Na práticamente, isso significa que o aproveitamento dos créditos tributarios correspondientes a desses benefícios dependerá, permanentemente, de la existencia de instrumento colectivo vigente que imponha, de forma expresa, a obrigação de concessão. Caso o beneficio não esteja previsto na convencição coletiva ou no acordo coletivo aplicável à categoria, a princípio, una empresa não podrá tomar el respectivo custo como crédito tributário, ainda que opte por manter a concessão por liberalidade.
Diante desse cenário, torna-se esencial que as empresas adopten una postura estratégica en la relación de negociación colectiva con los sindicatos, seja por medio del sindicato patronal, seja directamente con el sindicato profesional.

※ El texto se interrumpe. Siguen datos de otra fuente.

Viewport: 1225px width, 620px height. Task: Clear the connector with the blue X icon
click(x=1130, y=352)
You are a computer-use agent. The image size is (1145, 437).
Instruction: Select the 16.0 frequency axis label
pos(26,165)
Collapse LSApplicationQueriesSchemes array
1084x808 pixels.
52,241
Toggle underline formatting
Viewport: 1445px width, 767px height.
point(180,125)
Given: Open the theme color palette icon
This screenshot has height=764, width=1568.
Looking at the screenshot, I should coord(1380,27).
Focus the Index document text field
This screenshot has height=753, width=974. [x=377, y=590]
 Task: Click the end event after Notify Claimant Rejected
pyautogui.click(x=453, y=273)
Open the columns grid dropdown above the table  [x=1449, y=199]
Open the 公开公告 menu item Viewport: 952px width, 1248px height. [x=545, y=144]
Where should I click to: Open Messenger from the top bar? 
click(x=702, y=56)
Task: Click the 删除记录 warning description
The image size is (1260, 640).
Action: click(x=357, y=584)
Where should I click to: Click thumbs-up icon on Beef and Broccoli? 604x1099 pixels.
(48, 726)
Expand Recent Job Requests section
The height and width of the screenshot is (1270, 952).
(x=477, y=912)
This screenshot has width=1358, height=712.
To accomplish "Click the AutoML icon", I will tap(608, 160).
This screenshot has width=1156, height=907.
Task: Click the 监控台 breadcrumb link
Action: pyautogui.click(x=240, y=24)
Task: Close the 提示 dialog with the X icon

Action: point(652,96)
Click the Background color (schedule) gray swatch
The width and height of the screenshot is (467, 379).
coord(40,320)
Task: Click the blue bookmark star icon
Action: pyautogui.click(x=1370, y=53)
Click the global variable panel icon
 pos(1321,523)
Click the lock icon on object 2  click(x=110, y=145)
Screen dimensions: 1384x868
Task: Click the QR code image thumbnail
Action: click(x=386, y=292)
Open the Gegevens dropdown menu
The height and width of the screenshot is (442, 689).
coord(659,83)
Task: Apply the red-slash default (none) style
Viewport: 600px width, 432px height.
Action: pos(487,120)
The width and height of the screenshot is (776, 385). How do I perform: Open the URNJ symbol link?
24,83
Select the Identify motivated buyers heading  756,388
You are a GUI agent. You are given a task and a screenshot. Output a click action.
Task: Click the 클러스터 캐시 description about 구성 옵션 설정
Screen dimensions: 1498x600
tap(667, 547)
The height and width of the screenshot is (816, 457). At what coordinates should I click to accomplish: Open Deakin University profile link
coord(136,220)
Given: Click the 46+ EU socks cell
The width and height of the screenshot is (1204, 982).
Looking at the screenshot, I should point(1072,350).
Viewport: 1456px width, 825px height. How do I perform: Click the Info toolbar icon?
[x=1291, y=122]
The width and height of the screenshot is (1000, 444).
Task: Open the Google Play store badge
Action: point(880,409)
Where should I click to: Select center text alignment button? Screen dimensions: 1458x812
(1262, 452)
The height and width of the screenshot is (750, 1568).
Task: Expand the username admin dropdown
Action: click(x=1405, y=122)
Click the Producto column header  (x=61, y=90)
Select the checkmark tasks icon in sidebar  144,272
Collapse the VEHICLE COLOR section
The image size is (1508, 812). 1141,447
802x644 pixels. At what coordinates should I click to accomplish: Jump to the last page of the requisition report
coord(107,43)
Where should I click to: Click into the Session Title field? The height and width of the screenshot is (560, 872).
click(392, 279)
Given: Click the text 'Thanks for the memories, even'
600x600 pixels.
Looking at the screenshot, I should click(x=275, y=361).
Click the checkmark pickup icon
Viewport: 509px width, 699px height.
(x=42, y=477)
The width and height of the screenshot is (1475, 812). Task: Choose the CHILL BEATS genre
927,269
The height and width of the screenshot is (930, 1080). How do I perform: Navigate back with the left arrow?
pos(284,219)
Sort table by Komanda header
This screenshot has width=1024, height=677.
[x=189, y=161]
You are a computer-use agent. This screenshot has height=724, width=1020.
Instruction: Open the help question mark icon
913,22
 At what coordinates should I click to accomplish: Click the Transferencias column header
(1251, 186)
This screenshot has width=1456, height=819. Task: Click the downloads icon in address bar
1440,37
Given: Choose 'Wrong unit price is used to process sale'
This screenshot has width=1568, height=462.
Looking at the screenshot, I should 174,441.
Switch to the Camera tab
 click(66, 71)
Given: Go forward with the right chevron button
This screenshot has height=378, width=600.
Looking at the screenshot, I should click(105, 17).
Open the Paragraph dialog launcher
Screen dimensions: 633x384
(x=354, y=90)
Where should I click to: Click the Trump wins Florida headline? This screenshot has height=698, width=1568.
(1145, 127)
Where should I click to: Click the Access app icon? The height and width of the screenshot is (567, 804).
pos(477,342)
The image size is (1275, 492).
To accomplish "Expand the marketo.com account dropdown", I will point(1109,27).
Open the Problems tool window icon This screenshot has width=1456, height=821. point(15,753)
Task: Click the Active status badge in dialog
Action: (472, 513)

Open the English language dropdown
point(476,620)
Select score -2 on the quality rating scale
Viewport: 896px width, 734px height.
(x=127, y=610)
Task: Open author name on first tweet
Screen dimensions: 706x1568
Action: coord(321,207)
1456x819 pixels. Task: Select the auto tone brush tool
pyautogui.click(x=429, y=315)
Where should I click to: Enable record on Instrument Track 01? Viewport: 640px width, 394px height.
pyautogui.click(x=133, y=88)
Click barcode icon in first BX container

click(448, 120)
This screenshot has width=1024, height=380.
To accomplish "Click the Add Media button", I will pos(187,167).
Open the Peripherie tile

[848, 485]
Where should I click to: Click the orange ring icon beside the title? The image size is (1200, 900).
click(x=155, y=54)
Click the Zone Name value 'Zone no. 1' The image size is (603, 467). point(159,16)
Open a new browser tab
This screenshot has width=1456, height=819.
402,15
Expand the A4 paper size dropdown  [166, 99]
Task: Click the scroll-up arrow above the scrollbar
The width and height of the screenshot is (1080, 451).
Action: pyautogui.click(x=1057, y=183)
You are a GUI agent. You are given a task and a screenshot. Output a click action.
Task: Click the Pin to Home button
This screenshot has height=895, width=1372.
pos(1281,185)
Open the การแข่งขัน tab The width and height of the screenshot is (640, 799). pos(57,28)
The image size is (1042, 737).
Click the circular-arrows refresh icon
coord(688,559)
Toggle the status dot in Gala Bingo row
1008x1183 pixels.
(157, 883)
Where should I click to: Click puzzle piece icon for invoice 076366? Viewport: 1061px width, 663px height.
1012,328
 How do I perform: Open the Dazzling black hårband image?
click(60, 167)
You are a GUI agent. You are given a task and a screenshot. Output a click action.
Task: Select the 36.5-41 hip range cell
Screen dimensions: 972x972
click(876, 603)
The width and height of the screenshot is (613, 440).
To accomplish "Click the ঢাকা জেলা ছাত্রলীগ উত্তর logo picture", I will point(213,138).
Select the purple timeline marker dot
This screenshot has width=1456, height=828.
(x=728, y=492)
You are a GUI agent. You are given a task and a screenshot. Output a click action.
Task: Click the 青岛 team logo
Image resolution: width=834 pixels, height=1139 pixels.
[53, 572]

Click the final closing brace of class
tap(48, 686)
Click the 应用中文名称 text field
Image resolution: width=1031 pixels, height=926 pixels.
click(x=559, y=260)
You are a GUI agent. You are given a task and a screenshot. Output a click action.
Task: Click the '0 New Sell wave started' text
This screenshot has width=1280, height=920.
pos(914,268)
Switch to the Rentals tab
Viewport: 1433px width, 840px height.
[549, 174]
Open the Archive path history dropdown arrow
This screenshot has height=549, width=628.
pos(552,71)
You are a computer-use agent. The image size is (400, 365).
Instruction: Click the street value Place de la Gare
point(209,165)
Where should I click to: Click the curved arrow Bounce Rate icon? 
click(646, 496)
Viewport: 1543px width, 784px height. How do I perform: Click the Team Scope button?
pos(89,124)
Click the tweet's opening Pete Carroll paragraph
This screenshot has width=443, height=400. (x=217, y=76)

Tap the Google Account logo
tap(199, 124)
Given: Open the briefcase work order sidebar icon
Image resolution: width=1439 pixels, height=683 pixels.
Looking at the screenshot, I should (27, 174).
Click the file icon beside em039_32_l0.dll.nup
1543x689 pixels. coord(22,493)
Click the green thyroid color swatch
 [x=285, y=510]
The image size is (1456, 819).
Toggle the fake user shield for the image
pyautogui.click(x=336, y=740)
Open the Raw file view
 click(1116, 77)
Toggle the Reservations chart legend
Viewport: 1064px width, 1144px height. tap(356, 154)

Recomenda-se a realização de um mapeamento detalhado dos instrumentos coletivos actualmente vigentes em confronto com os benefícios efectivamente concedidos aos empregados, a fim de identificar eventuais divergências ou lagunas contratuais. Esta levantamento permitirá orientar futuras negociaciones para la inclusión formal de cláusulas relacionadas con los beneficios aptos para la gestión de créditos tributarios, pudiendo incluso abrir espacio para la negociación de contrapartidas junto a las entidades sindicales.
Este estudio también podrá ser un norteador na identificación de oportunidades estratégicas, considerando también la posibilidad de ingreso, no contencioso judicial tributário, de medidas visando alçar outros beneficios establecidos en instrumentos colectivos vigentes, no previstos na Lei Complementar nº 214/2025, ao patamar daqueles já contemplados por ella.
Especial atención debe ser conferida às categorias cujos acordos ou convenções coletivas estejam next do vencimento, como aquellos con término de vigência no final de 2025 ou ao longo de 2026. Considerando que, a partir de 2027, as alíquotas de IBS e CBS já estarão em patamar capaz de generar impactos financieros relevantes, será fundamental que os beneficios estejam devidamente regulamentados nos instrumentos coletivos vigentes, asegurando às empresas o aproveitamento dos créditos desde o início efetivo da aplicação do novo régimen.
En este contexto, el año de 2026 se presenta como un período decisivo para el plano jurídico-trabalhista y tributario de las empresas. Una gestión adecuada de las negociaciones colectivas deberá ser una mera obligación legal para asumir un papel estratégico en la mitigación de riesgos y la maximización de oportunidades fiscales a través de la reforma tributaria.